» EXTRACTED DATA:
┌────────

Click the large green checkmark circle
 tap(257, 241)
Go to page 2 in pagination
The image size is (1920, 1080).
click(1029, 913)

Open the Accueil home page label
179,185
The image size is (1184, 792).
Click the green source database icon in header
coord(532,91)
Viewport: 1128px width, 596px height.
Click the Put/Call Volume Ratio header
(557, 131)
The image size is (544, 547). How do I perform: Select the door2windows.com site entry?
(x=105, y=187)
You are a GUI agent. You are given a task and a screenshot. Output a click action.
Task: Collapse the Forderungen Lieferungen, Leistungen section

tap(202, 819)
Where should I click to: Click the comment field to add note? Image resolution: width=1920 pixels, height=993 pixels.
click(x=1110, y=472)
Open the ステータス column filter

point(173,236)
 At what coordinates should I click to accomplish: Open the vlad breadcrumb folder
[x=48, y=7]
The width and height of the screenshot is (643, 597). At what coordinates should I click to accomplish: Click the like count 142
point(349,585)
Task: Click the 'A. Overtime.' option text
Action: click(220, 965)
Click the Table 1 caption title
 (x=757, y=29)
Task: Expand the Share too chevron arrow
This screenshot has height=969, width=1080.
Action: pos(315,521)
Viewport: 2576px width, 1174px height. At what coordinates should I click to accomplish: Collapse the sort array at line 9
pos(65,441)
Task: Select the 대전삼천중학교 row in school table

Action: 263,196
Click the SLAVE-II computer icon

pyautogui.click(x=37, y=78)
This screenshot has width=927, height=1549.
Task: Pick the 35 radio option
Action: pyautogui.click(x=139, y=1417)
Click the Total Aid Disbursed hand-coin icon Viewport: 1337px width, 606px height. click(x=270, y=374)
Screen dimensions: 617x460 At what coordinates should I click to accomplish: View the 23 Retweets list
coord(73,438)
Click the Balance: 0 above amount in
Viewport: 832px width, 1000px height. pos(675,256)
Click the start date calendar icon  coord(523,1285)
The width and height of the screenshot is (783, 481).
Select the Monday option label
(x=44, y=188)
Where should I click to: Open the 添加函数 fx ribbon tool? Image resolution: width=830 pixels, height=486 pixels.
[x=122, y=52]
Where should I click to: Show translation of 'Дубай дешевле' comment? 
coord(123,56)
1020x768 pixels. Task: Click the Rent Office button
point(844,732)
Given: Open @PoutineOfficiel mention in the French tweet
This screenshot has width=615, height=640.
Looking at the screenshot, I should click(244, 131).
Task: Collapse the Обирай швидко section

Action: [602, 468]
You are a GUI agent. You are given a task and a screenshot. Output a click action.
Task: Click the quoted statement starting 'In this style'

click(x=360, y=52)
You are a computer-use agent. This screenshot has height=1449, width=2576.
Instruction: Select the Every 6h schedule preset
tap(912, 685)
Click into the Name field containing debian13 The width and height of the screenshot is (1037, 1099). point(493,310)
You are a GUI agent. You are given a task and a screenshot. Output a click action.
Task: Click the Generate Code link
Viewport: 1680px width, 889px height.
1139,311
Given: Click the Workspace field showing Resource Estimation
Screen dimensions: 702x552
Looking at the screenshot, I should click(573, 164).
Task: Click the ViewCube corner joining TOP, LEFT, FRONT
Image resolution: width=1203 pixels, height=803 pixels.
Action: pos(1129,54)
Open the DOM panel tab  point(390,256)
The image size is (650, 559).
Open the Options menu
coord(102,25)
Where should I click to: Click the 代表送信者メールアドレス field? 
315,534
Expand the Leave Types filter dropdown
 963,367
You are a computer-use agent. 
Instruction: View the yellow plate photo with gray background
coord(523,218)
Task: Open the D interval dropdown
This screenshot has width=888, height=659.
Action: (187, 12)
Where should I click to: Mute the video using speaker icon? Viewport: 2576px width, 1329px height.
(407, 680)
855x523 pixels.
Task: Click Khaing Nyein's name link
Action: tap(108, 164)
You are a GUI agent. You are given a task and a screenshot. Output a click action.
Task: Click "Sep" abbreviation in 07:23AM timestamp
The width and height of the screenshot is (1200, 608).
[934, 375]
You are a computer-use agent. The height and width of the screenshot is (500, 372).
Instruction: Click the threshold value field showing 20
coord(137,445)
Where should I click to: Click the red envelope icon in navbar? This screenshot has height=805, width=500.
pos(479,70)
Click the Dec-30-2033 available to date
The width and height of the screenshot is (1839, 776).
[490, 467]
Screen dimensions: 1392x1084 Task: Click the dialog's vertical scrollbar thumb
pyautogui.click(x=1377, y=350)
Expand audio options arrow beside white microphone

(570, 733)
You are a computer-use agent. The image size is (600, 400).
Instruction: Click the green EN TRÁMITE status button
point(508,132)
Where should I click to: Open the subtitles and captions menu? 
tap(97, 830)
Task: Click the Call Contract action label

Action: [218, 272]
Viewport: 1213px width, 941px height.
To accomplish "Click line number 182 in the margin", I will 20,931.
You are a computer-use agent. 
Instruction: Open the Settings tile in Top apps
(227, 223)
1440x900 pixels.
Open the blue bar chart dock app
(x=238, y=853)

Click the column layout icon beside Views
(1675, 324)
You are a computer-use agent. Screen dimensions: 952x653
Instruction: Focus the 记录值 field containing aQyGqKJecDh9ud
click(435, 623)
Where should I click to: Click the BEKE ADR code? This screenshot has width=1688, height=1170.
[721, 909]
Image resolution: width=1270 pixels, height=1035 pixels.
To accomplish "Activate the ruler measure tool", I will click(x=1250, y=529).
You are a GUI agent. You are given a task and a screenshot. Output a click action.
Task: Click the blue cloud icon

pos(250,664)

└────────

» AIM: Copy all of the records above word for word, keeping every line in its original order.

» SOLUTION TO THIS EXERCISE:
Click the large green checkmark circle
 tap(257, 241)
Go to page 2 in pagination
The image size is (1920, 1080).
click(1029, 913)

Open the Accueil home page label
179,185
The image size is (1184, 792).
Click the green source database icon in header
coord(532,91)
Viewport: 1128px width, 596px height.
Click the Put/Call Volume Ratio header
(557, 131)
The image size is (544, 547). How do I perform: Select the door2windows.com site entry?
(x=105, y=187)
You are a GUI agent. You are given a task and a screenshot. Output a click action.
Task: Collapse the Forderungen Lieferungen, Leistungen section

tap(202, 819)
Where should I click to: Click the comment field to add note? Image resolution: width=1920 pixels, height=993 pixels.
click(x=1110, y=472)
Open the ステータス column filter

point(173,236)
 At what coordinates should I click to accomplish: Open the vlad breadcrumb folder
[x=48, y=7]
The width and height of the screenshot is (643, 597). At what coordinates should I click to accomplish: Click the like count 142
point(349,585)
Task: Click the 'A. Overtime.' option text
Action: click(220, 965)
Click the Table 1 caption title
 (x=757, y=29)
Task: Expand the Share too chevron arrow
This screenshot has height=969, width=1080.
Action: pos(315,521)
Viewport: 2576px width, 1174px height. At what coordinates should I click to accomplish: Collapse the sort array at line 9
pos(65,441)
Task: Select the 대전삼천중학교 row in school table

Action: 263,196
Click the SLAVE-II computer icon

pyautogui.click(x=37, y=78)
This screenshot has width=927, height=1549.
Task: Pick the 35 radio option
Action: pyautogui.click(x=139, y=1417)
Click the Total Aid Disbursed hand-coin icon Viewport: 1337px width, 606px height. click(x=270, y=374)
Screen dimensions: 617x460 At what coordinates should I click to accomplish: View the 23 Retweets list
coord(73,438)
Click the Balance: 0 above amount in
Viewport: 832px width, 1000px height. pos(675,256)
Click the start date calendar icon  coord(523,1285)
The width and height of the screenshot is (783, 481).
Select the Monday option label
(x=44, y=188)
Where should I click to: Open the 添加函数 fx ribbon tool? Image resolution: width=830 pixels, height=486 pixels.
[x=122, y=52]
Where should I click to: Show translation of 'Дубай дешевле' comment? 
coord(123,56)
1020x768 pixels. Task: Click the Rent Office button
point(844,732)
Given: Open @PoutineOfficiel mention in the French tweet
This screenshot has width=615, height=640.
Looking at the screenshot, I should click(244, 131).
Task: Collapse the Обирай швидко section

Action: [602, 468]
You are a GUI agent. You are given a task and a screenshot. Output a click action.
Task: Click the quoted statement starting 'In this style'

click(x=360, y=52)
You are a computer-use agent. This screenshot has height=1449, width=2576.
Instruction: Select the Every 6h schedule preset
tap(912, 685)
Click into the Name field containing debian13 The width and height of the screenshot is (1037, 1099). point(493,310)
You are a GUI agent. You are given a task and a screenshot. Output a click action.
Task: Click the Generate Code link
Viewport: 1680px width, 889px height.
1139,311
Given: Click the Workspace field showing Resource Estimation
Screen dimensions: 702x552
Looking at the screenshot, I should click(573, 164).
Task: Click the ViewCube corner joining TOP, LEFT, FRONT
Image resolution: width=1203 pixels, height=803 pixels.
Action: pos(1129,54)
Open the DOM panel tab  point(390,256)
The image size is (650, 559).
Open the Options menu
coord(102,25)
Where should I click to: Click the 代表送信者メールアドレス field? 
315,534
Expand the Leave Types filter dropdown
 963,367
You are a computer-use agent. 
Instruction: View the yellow plate photo with gray background
coord(523,218)
Task: Open the D interval dropdown
This screenshot has width=888, height=659.
Action: (187, 12)
Where should I click to: Mute the video using speaker icon? Viewport: 2576px width, 1329px height.
(407, 680)
855x523 pixels.
Task: Click Khaing Nyein's name link
Action: tap(108, 164)
You are a GUI agent. You are given a task and a screenshot. Output a click action.
Task: Click "Sep" abbreviation in 07:23AM timestamp
The width and height of the screenshot is (1200, 608).
[934, 375]
You are a computer-use agent. The height and width of the screenshot is (500, 372).
Instruction: Click the threshold value field showing 20
coord(137,445)
Where should I click to: Click the red envelope icon in navbar? This screenshot has height=805, width=500.
pos(479,70)
Click the Dec-30-2033 available to date
The width and height of the screenshot is (1839, 776).
[490, 467]
Screen dimensions: 1392x1084 Task: Click the dialog's vertical scrollbar thumb
pyautogui.click(x=1377, y=350)
Expand audio options arrow beside white microphone

(570, 733)
You are a computer-use agent. The image size is (600, 400).
Instruction: Click the green EN TRÁMITE status button
point(508,132)
Where should I click to: Open the subtitles and captions menu? 
tap(97, 830)
Task: Click the Call Contract action label

Action: [218, 272]
Viewport: 1213px width, 941px height.
To accomplish "Click line number 182 in the margin", I will 20,931.
You are a computer-use agent. 
Instruction: Open the Settings tile in Top apps
(227, 223)
1440x900 pixels.
Open the blue bar chart dock app
(x=238, y=853)

Click the column layout icon beside Views
(1675, 324)
You are a computer-use agent. Screen dimensions: 952x653
Instruction: Focus the 记录值 field containing aQyGqKJecDh9ud
click(435, 623)
Where should I click to: Click the BEKE ADR code? This screenshot has width=1688, height=1170.
[721, 909]
Image resolution: width=1270 pixels, height=1035 pixels.
To accomplish "Activate the ruler measure tool", I will click(x=1250, y=529).
You are a GUI agent. You are given a task and a screenshot. Output a click action.
Task: Click the blue cloud icon

pos(250,664)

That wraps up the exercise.